Skip to main content

Modern Authentication Overview

Introduction to Modern Authentication

Modern authentication refers to identity and access management protocols that have superseded traditional username/password authentication. These protocols are designed to:

  • Support single sign-on (SSO) across multiple applications
  • Provide stronger security through token-based authentication
  • Separate authentication concerns from application logic
  • Enable federated identity management
  • Support multi-factor authentication (MFA)

The two most important modern authentication protocols are SAML and OpenID Connect (OIDC).

SAML (Security Assertion Markup Language)

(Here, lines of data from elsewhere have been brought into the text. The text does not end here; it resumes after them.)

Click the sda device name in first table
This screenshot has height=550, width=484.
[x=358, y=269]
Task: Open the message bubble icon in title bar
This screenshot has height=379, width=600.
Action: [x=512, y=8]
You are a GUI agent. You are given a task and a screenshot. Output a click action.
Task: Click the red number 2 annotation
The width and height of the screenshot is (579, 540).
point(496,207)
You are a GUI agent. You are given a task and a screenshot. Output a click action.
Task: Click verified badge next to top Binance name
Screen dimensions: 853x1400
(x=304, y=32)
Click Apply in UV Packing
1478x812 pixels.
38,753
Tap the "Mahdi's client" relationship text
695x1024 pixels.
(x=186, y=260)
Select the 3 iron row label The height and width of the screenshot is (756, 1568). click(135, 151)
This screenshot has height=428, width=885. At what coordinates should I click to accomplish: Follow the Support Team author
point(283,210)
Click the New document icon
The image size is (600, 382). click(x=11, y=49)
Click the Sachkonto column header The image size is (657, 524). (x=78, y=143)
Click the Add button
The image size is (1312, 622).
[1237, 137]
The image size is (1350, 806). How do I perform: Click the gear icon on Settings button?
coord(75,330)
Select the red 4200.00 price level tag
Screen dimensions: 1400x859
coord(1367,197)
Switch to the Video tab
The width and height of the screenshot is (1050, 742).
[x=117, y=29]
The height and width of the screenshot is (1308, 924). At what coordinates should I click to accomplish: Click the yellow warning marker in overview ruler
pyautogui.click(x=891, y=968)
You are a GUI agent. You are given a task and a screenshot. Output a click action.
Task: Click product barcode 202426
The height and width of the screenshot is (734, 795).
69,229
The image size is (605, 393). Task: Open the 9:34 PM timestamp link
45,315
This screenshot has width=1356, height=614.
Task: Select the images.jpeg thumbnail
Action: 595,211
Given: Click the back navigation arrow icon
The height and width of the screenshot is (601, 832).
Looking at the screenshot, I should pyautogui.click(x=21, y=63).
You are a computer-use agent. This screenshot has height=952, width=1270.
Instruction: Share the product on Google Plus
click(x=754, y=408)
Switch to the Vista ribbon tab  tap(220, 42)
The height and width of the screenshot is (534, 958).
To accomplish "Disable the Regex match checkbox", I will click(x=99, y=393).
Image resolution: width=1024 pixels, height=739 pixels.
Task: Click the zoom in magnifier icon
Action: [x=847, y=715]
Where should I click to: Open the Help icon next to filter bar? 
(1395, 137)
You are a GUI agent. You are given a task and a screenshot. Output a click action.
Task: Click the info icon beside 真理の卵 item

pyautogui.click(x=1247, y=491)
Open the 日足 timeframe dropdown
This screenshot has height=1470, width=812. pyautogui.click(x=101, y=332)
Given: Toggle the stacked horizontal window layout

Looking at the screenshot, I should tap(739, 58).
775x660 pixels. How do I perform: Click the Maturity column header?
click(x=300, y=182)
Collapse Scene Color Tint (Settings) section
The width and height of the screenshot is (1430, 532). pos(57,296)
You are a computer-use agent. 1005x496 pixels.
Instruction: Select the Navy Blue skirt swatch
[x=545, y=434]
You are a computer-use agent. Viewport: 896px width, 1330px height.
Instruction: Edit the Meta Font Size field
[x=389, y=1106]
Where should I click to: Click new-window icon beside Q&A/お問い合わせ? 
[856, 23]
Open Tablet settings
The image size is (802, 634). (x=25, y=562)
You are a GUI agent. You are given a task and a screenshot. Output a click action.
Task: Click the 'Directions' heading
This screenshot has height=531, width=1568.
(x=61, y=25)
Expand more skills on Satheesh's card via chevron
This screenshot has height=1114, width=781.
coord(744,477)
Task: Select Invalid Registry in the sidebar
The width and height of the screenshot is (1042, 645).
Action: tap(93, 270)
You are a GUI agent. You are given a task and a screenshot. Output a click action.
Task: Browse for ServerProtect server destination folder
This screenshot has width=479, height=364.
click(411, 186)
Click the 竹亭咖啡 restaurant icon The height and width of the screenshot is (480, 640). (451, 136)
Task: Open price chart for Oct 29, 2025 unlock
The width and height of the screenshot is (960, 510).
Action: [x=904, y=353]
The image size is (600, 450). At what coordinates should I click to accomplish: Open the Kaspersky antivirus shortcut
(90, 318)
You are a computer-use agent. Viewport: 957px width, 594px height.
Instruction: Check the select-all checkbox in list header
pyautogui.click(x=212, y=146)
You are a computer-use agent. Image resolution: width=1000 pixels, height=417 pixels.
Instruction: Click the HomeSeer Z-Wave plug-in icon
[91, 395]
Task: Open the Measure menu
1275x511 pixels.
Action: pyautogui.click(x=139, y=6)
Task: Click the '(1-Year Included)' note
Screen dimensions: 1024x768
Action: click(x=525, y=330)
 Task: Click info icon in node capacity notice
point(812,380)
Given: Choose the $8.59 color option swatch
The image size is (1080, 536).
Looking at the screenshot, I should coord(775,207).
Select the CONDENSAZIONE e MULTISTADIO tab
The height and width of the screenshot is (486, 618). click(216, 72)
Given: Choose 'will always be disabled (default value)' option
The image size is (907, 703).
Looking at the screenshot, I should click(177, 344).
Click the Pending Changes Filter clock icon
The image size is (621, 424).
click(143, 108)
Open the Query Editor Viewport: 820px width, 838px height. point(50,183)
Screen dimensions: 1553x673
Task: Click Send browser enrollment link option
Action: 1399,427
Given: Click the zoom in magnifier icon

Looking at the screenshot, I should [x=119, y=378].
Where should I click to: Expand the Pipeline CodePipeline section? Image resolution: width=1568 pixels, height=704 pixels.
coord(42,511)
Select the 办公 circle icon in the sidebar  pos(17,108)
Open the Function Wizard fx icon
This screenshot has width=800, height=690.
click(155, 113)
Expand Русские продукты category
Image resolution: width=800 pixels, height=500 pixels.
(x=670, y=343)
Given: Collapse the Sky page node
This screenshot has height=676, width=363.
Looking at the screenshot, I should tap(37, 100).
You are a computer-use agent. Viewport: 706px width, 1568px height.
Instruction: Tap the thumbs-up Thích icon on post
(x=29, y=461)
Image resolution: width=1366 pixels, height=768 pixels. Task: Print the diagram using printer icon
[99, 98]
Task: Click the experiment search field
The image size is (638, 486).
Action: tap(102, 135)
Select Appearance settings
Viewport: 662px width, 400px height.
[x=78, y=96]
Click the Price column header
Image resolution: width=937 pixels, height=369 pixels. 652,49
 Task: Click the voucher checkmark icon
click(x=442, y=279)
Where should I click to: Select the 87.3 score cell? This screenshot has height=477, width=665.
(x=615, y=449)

SAML is an XML-based open standard for exchanging authentication and authorization data between parties, specifically between an identity provider (IdP) and a service provider (SP).

Key Concepts in SAML

  1. Identity Provider (IdP): The system that performs authentication and sends the user information to the service provider.
  2. Service Provider (SP): The application that the user wants to access, which relies on the IdP for authentication.
  3. Assertions: XML documents containing user information and authentication statements.
  4. Bindings: Define how SAML messages are transported (HTTP Redirect, HTTP POST, etc.).
  5. Profiles: Define how SAML assertions and protocols are combined to achieve specific use cases.

SAML Flow

  1. User attempts to access a protected resource at the SP.
  2. SP generates a SAML authentication request and redirects the user to the IdP.
  3. IdP authenticates the user (if not already authenticated).
  4. IdP generates a SAML assertion and sends it back to the SP via the user's browser.
  5. SP validates the assertion and grants access to the protected resource.

SAML Pros and Cons

Pros:

  • Mature protocol with widespread enterprise adoption
  • Strong security features
  • Comprehensive for enterprise scenarios

Cons:

  • Complex XML format
  • Heavier protocol with more overhead
  • Less suited for mobile applications
  • More difficult to implement than newer protocols

OpenID Connect (OIDC)

OpenID Connect is an authentication layer built on top of OAuth 2.0, a protocol for authorization. OIDC enables clients to verify the identity of end-users and obtain basic profile information.

Key Concepts in OIDC

  1. Identity Provider (IdP): Also called OpenID Provider (OP), authenticates users and provides claims about them.
  2. Relying Party (RP): The application that relies on the IdP to authenticate users (similar to a Service Provider in SAML).
  3. ID Token: A JWT (JSON Web Token) containing authenticated user information.
  4. UserInfo Endpoint: An API that returns claims about the authenticated user.
  5. Scopes: Define what user information the client application can access.

OIDC Flow

  1. User attempts to access a client application (RP).
  2. Client redirects to the OIDC provider (IdP) with an authentication request.
  3. IdP authenticates the user and obtains consent.
  4. IdP redirects back to the client with an authorization code.
  5. Client exchanges the code for ID and access tokens.
  6. Client validates the ID token and can use the access token to fetch additional user information.

OIDC Pros and Cons

Pros:

  • Built on JSON and REST, making it more developer-friendly
  • Lighter weight than SAML
  • Better suited for modern web and mobile applications
  • Provides both authentication and authorization

Cons:

  • Newer standard with evolving best practices
  • Some enterprise features require extensions

Comparison: SAML vs. OIDC

FeatureSAMLOIDC
FormatXMLJSON
ComplexityHigherLower
TokenSAML AssertionJWT
TransportVarious bindingsHTTPS
Mobile-friendlyLessMore
Enterprise adoptionVery highGrowing
Implementation difficultyHigherLower

Dex: An Open Source Identity Provider

Dex is an identity service that uses OpenID Connect to drive authentication for other apps. It acts as a portal to other identity providers through "connectors." This lets your apps trust Dex for authentication while Dex trusts external identity providers.

Key Features of Dex

  1. Connector System: Integrates with various backend identity providers (LDAP, SAML, OAuth, etc.)
  2. Identity Federation: Aggregates identities from multiple sources
  3. OIDC Provider: Implements the OpenID Connect protocol
  4. Stateless JWT Tokens: Uses modern JWT-based authentication
  5. Lightweight: Designed to be a thin layer between your applications and identity providers

In our project, we'll use Dex to:

  1. Set up a local identity provider
  2. Connect it to a Python web application
  3. Demonstrate authentication flows

This will give you hands-on experience with modern authentication while learning the underlying concepts.